Whether it’s in academics, sports or any other area, allow your children the space to compete and learn from each other. Just remember to balance it with plenty of opportunities for cooperation and mutual support.
9) Create shared memories
There’s something magical about shared experiences. They have a way of weaving people together and creating a bond that lasts a lifetime.
Family vacations, festive celebrations, or just a day at the park – these shared experiences build memories to cherish. They provide siblings with moments to laugh, reminisce, and strengthen their bond.
Plan for family activities that your children can enjoy together. Encourage them to participate in planning and decision-making. This makes the experience more enjoyable and fosters a sense of teamwork.

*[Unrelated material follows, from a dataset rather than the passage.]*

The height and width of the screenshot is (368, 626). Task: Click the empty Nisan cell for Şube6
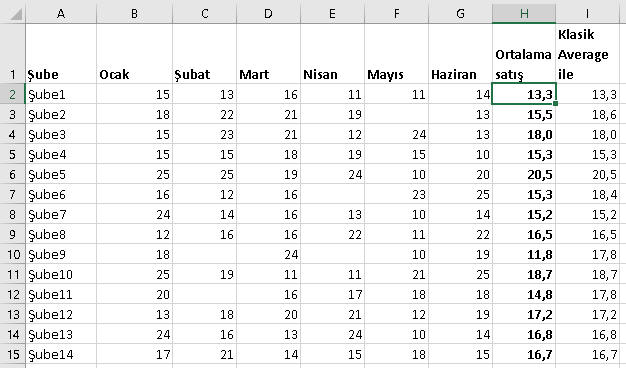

Creating shared memories is an investment in your children’s relationship. It’s these memories that they’ll look back on fondly and that can help cement their bond as best friends.
Final thoughts: It’s all about love
Ultimately, the journey of raising siblings who love each other and become best friends is deeply intertwined with the element of love.
British psychoanalyst Donald Winnicott once said, “There is no such thing as a baby, there is a baby and someone”. This highlights the importance of relationships in human development. Right from birth, our relationships mold us, and the bond between siblings is no exception.
Creating an environment of respect, understanding, and love can cultivate a strong bond between siblings. It’s not about enforcing friendship but fostering it. It’s about guiding them to navigate their differences and celebrate their similarities.
As parents, we can only provide the fertile soil for this bond to grow. The rest is up to them. But the seed you plant today can blossom into a lifelong friendship tomorrow.
So, as you reflect on this journey of raising siblings that become best friends, remember that at the core of it all is love. Love for them, from them, and between them.